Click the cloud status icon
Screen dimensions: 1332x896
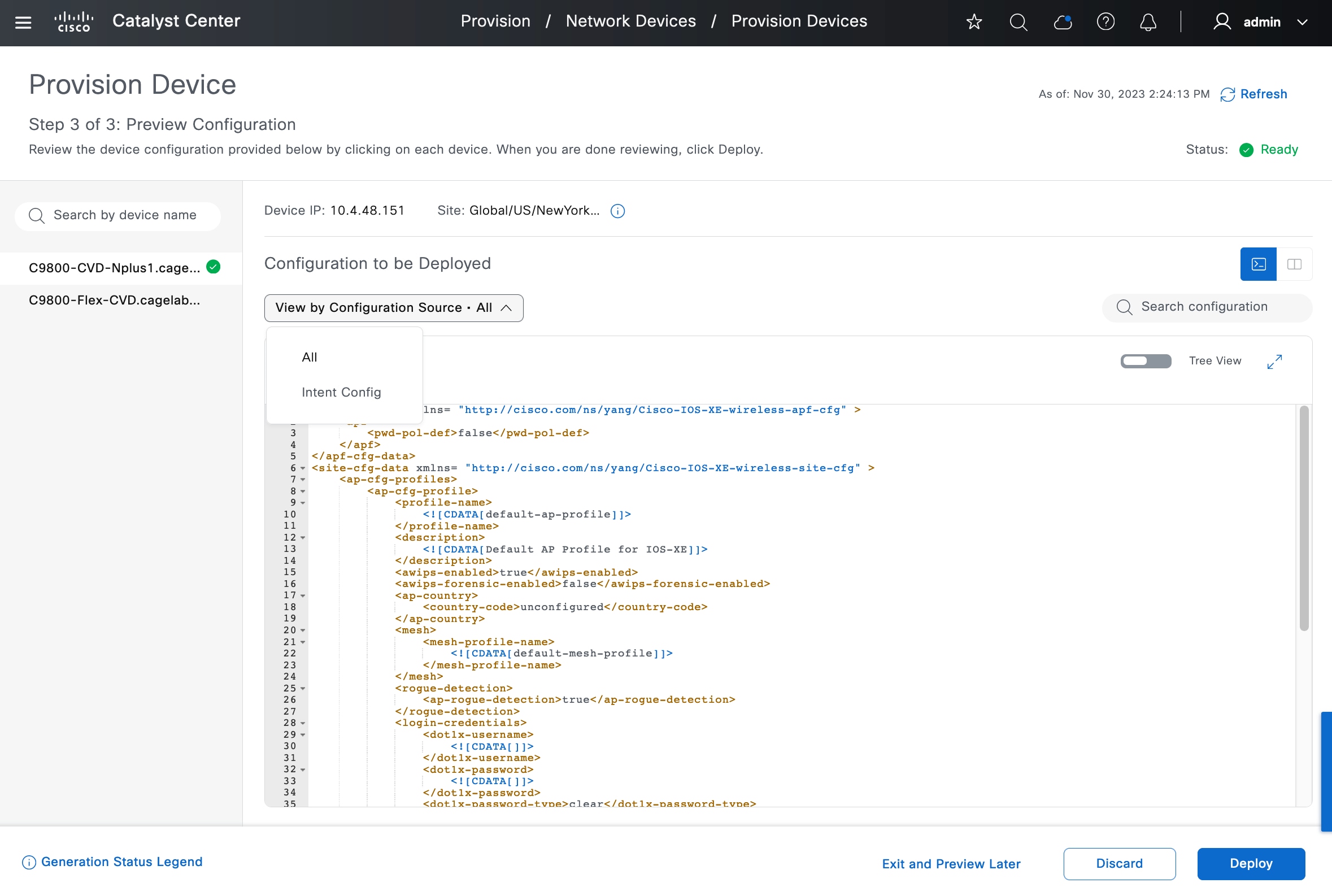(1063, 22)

########

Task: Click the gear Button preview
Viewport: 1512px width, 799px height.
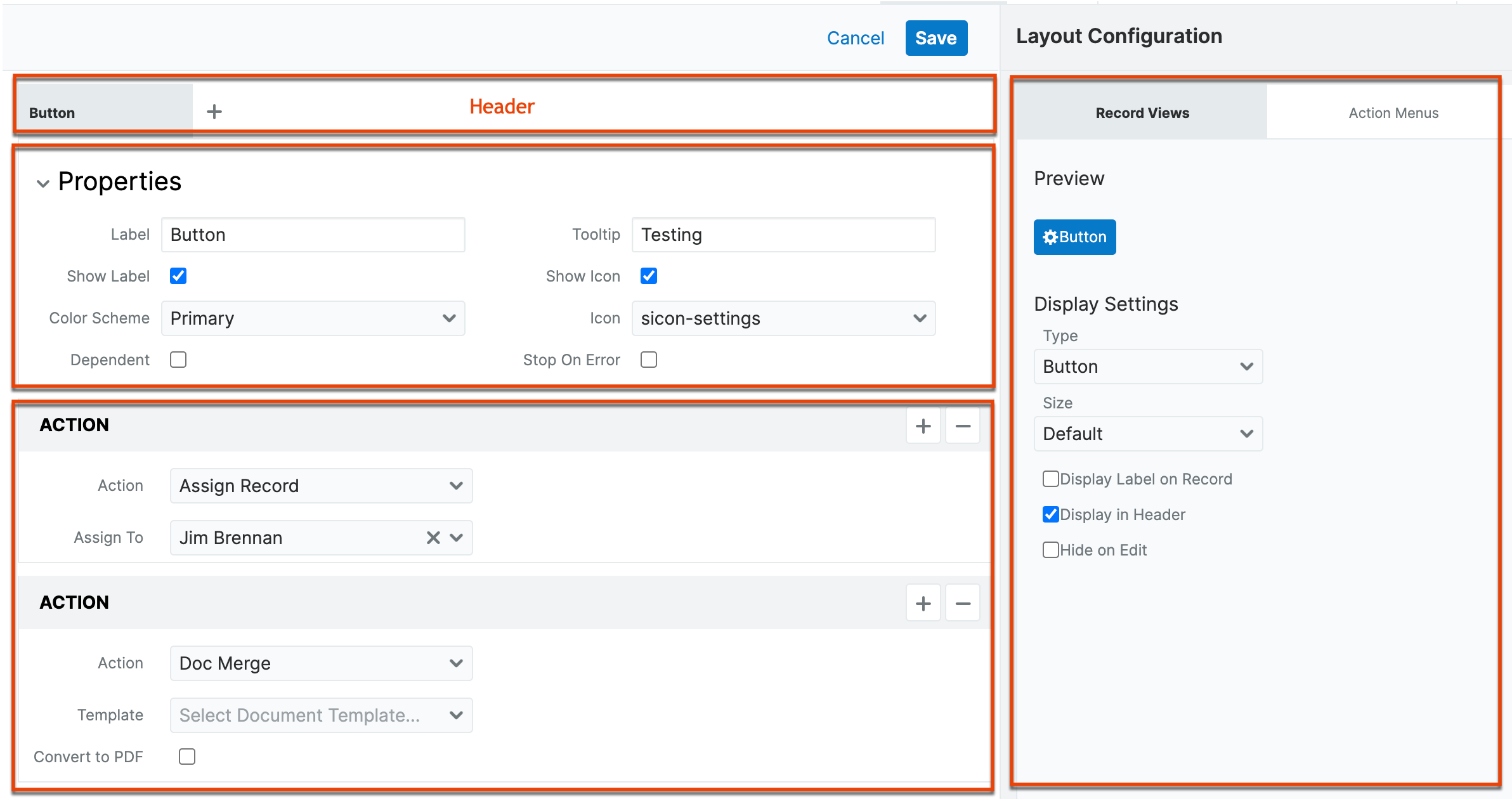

########

» TO BE DONE: Show every line in the rows above that contains the word "Click".

» WRITTEN RESPONSE:
Click the cloud status icon
Task: Click the gear Button preview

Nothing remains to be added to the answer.